Cobwebs College / Cobwebs The Movie
Cobwebs is an animated series being produced by creative youth at Rural Design Collective Headquarters. They are writing the script, creating the music, drawing the art and producing the movie all on-site at #rdcHQ. As they create the series, they learn new software programs and production processes. The core techniques introduced in the “Codes of the World” SVG Illustration Track outlined above are practiced in the creation of the Cobwebs artwork.
SVG Animation / SVG Markup
As our public domain library of graphics continues to grow, our interest is beginning to focus on how to take these scalable vector graphics to the next level through animation. Our tool of choice, Inkscape, is a powerful interface to building interactivity into these currently static graphics with the ability to assign object IDs to every shape, layer and stroke. The 2014 program will begin focusing on this to provide additional knowledge for our animation track.
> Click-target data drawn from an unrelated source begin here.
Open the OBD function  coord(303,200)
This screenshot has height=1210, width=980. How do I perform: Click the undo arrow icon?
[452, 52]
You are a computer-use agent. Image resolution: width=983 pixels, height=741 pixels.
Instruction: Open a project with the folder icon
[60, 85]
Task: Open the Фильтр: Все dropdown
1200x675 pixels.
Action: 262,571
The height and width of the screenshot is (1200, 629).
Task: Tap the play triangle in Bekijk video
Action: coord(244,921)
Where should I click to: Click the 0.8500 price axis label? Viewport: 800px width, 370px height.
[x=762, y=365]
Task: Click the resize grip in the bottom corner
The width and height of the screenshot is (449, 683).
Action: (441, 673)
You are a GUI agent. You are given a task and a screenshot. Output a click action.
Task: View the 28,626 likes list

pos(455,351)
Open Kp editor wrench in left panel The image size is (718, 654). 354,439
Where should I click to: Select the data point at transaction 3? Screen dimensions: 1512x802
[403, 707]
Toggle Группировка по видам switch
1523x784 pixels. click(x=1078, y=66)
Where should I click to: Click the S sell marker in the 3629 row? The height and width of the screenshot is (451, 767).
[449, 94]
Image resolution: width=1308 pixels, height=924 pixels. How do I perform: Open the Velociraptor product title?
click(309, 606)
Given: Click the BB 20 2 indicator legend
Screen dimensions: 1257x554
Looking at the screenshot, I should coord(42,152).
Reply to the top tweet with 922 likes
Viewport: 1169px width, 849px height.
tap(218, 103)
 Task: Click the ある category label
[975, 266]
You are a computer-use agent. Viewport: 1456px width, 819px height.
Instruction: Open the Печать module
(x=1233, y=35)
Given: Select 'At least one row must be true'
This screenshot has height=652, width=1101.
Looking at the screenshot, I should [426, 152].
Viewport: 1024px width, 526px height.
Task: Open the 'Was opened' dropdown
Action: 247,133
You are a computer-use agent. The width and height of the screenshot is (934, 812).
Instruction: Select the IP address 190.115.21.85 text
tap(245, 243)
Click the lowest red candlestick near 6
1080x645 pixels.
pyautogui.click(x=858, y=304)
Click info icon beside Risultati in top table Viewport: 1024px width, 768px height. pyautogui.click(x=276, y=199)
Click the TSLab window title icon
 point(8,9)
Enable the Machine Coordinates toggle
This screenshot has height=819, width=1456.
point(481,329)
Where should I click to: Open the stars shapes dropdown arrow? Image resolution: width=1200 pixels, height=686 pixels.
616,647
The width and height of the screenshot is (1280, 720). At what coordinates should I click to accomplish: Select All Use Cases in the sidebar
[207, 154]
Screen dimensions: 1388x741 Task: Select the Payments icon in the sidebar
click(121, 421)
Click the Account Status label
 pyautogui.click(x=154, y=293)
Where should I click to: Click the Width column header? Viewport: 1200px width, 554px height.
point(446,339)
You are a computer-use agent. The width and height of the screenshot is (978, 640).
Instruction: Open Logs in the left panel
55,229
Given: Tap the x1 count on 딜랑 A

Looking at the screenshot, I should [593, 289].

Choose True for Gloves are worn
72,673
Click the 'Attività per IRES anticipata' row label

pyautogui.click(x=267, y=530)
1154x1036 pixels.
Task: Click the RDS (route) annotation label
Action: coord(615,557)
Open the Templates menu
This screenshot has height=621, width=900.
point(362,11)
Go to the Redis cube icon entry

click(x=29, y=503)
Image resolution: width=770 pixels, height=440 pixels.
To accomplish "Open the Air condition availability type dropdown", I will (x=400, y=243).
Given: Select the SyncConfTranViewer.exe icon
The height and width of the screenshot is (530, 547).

Library Management / Similarity Engine
Over the three year eyolution of our program, we have amassed an impressive collection of production-ready graphics that are in need of a more sophisticated method of search and retrieval. As our work is intended for the public domain and is continuously published to the Internet, tools such as Google’s Image Search are useful but not particularly effective. SVG Markup and Metadata will play a role in this and we have conducted preliminary research into technologies such as OpenCV.
MathML (Content Markup)
Optical character recognition does an increasingly better job at rendering most mathematical equations and will theoretically handle more complex equations at some point and even automate MathML markup. As a result, we have de-emphasized the MathML track in our core offering, however alumni of the Rural Design Collective have pursued independent projects, most notably an application that facilitates the collaborative coding of MathML equations in a web-based interface. A Content MathML track would be interesting to explore in the future and would enhance the current repository of Presentation MathML.